Scraping

A really simple HTML scraping DSL.

Installation

Add this line to your application's Gemfile:

gem 'scraping'

And then execute:

$ bundle

Usage

A simple example

class Person
  include Scraping
  element :name, 'h1'
end

person = Person.scrape('<h1>Millard Fillmore</h1>')
person.name #=> 'Millard Fillmore'

More complex data structures

You can also scrape arrays, objects, and arrays of objects. elements and elements_of can be deeply nested.

class YouCan
  include Scraping

  elements :scrape, '.scrape'

  sections :also_scrape, '.also-scrape li' do
    element :name, 'a'
    element :link, 'a/@href'
    elements :numbers, 'span'
  end

  section :nested_scrape do
    element :data, '.data'
  end
end

you_can = YouCan.scrape("  <p class=\"scrape\">\n    <span>Arrays</span>\n    <span>Too</span>\n  </p>\n\n  <ul class=\"also-scrape\">\n    <li>\n      <a href=\"example.com\">Meek Mill</a>\n      <span>1</span>\n      <span>2</span>\n    </li>\n    <li><a href=\"test.com\">Drake</a></li>\n  <ul>\n\n  <p class=\"data\">Beef</p>\n")

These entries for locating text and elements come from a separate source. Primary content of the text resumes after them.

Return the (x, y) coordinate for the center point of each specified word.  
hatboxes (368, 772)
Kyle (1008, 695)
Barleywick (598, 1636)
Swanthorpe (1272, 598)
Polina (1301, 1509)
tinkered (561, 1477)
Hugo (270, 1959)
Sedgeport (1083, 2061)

you_can.scrape #=> ['Arrays', 'Too']

you_can.also_scrape.first.name #=> 'Meek Mill'
you_can.also_scrape.first.link #=> 'example.com'
you_can.also_scrape.first.numbers #=> ['1', '2']

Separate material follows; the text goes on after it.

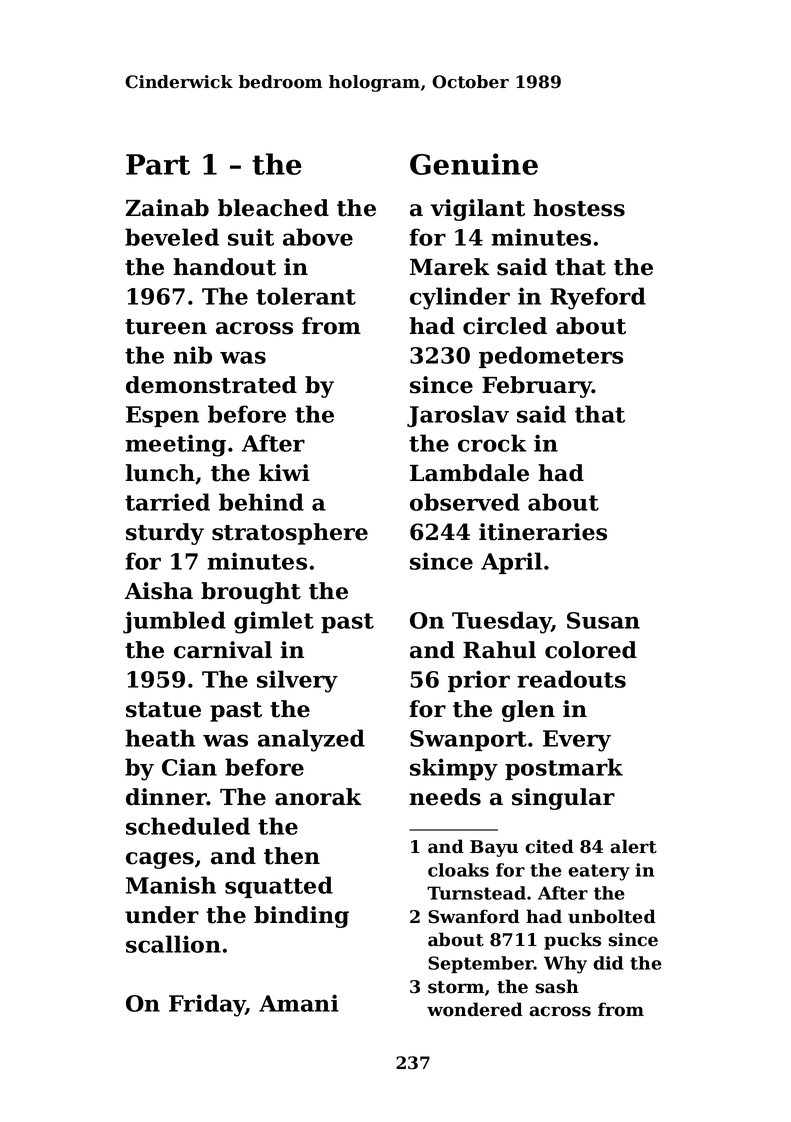 The image size is (791, 1122). I want to click on Susan, so click(603, 620).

you_can.nested_scrape.data #=> 'Beef'

Customizing extraction

Any block given to #element will allow you to customize the value extracted from the found node.

Using as: :something would call a method named #extract_something.

class Advanced
  element :first_name, '.name' do |node|
    node.text.split(', ').first
  end

  element :birthday, '.birthday', as: :date

  elements :numbers, 'span' do |node|
    node.text.to_i * 10
  end

  private

  def extract_date(node)
    Date.parse(node.text)
  end
end

advanced = Advanced.new("  <h1 class=\"name\">Millard Fillmore</h1>\n  <h2 class=\"birthday\">7-1-1800</h2>\n  <span>1</span>\n  <span>2</span>\n")

advanced.first_name #=> 'Millard'
advanced.birthday #=> #<Date: 1800-01-07>
advanced.numbers #=> [10, 20]

HTTP

Scraping is totally agnostic of HTTP, but if you need a suggestion, check out HTTParty.

class HackerNews
  include HTTParty
  include Scraping

  base_uri 'https://news.ycombinator.com'
  elements :stories, '.athing .title > a'

  def self.scrape
    super get('/').body
  end
end

news = HackerNews.scrape
puts news.stories.inspect

Contributing

Bug reports and pull requests are welcome on GitHub at https://github.com/promptworks/scraping.

License

The gem is available as open source under the terms of the MIT License.